Volleyball

Erst im vierten Satz wachen BR Volleys so richtig auf

Nur mit viel Mühe haben die BR Volleys ihre Heimpremiere in der neuen Saison bestanden. Gegen den TV Bühl behielt der deutsche Volleyball-Meister nur knapp die Oberhand.
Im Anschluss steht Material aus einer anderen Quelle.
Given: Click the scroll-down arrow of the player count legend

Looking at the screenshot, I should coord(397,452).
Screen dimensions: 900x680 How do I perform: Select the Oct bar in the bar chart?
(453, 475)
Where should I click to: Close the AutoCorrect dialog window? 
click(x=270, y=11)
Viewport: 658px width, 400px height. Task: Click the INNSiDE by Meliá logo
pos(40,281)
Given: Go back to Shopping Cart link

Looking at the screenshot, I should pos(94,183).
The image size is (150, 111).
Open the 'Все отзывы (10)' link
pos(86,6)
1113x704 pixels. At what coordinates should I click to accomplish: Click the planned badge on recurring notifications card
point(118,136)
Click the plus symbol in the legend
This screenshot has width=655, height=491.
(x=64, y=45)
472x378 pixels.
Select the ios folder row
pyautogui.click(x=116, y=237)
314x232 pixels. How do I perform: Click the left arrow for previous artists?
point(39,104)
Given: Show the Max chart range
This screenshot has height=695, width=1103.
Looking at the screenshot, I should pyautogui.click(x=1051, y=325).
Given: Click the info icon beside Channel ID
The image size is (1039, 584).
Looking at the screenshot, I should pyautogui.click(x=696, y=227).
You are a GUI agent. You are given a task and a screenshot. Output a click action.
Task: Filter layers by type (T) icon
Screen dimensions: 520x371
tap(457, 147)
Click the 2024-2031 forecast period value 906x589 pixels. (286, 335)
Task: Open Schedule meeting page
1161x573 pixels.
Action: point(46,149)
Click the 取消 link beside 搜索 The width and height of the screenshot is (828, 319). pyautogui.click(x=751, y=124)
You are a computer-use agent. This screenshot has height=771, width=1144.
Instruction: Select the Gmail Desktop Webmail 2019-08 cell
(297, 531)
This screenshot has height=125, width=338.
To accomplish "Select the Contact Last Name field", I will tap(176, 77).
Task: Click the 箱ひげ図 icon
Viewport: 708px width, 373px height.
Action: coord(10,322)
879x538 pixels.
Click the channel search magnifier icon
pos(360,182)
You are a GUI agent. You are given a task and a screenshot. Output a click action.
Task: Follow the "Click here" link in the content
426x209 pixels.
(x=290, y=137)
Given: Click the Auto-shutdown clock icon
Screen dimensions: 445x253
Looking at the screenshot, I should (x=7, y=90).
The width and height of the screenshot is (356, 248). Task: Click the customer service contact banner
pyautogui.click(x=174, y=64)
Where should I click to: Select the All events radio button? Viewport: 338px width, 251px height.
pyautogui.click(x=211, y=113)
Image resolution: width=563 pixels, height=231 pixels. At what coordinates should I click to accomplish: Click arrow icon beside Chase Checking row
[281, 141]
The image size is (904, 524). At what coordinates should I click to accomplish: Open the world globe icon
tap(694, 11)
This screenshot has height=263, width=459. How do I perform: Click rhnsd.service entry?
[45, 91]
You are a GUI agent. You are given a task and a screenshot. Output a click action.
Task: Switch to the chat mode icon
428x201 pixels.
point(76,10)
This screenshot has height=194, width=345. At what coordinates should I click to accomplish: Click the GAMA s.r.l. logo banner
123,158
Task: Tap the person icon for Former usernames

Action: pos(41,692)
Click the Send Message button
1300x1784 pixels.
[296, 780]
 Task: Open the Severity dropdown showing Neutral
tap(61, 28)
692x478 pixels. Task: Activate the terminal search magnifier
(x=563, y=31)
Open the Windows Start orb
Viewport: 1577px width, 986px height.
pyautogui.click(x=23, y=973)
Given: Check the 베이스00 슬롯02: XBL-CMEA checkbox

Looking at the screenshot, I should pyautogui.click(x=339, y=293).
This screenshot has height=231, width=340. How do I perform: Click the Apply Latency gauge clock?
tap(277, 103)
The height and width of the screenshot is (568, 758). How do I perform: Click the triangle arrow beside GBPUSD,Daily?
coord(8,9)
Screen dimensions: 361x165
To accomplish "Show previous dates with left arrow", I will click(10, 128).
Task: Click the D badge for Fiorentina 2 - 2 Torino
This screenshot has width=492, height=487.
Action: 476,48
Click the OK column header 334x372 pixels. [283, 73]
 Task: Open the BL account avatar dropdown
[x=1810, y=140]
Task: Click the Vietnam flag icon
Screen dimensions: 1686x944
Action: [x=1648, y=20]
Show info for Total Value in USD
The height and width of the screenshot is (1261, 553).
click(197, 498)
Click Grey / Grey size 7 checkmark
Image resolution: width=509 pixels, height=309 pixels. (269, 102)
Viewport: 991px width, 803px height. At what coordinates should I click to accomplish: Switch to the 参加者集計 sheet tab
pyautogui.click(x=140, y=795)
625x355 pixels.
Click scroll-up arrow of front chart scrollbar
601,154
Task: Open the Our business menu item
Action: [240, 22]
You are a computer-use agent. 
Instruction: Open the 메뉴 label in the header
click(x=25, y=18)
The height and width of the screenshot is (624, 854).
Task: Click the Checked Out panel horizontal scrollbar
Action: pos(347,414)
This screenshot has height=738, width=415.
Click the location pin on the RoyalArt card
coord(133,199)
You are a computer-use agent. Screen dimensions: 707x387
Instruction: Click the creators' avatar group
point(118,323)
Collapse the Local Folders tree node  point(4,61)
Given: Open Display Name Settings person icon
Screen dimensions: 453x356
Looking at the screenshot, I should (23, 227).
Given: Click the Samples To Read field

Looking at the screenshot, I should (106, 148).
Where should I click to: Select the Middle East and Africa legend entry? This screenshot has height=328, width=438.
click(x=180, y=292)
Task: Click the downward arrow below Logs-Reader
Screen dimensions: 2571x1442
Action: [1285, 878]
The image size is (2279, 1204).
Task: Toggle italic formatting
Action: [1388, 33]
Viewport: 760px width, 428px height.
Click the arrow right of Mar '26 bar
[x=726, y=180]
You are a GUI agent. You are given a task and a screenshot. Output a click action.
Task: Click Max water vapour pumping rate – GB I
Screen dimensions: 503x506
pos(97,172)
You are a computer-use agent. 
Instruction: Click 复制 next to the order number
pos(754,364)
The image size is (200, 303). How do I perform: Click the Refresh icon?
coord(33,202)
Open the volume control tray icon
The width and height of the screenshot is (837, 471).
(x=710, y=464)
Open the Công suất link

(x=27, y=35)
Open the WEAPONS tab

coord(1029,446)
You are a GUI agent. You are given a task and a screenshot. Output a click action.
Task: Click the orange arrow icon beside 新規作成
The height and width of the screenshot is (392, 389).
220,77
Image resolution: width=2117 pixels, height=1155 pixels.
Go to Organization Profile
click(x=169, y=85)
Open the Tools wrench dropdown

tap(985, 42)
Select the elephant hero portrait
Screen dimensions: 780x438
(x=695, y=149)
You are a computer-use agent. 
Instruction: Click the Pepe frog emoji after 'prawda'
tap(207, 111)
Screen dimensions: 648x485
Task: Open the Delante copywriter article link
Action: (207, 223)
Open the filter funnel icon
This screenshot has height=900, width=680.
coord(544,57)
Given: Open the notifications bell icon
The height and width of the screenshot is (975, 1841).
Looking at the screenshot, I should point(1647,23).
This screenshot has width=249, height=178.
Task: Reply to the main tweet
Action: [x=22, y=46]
Die vermutlich entscheidende Szene spielte sich zu Beginn des vierten Satzes ab. Sebastian Kühner, eigentlich der Zuspieler des deutschen Volleyball-Meisters BR Volleys, schmetterte den Ball selbst in die Hälfte des Kontrahenten TV Bühl. Und als das Spielgerät auf Umwegen noch einmal zurückkehrte, schmetterte er noch ein zweites Mal. Es war reichlich unorthodox, wirkte aber wie eine Initialzündung in der Max-Schmeling-Halle vor 5024 Zuschauern. Danach spielte der Titelverteidiger wie verwandelt und gewann eine fast schon verloren geglaubte Partie mit 3:2 (28:26, 19:25, 22:25, 25:13, 15:8). „Als wir im vierten Satz unsere Qualität gezeigt haben, waren wir in der Lage, das Spiel zu drehen“, meinte Volleys-Trainer Mark Lebedew.

In der vergangenen Saison war Bühl im Halbfinale in drei Spielen an den Berlinern gescheitert. Auch in der regulären Spielzeit hatten die BR Volleys beide Partien gewonnen. Insgesamt hatten sie von 16 Vergleichen nur einen verloren, und zwar auswärts. Warum sie sich diesmal so schwer taten? Bis auf den ungarischen Libero David Molnar wurde die Bühler Mannschaft komplett ausgewechselt; aber trotz der großen Veränderungen im Team wirkten die Gäste in den ersten drei Sätze besser eingespielt als der Meister.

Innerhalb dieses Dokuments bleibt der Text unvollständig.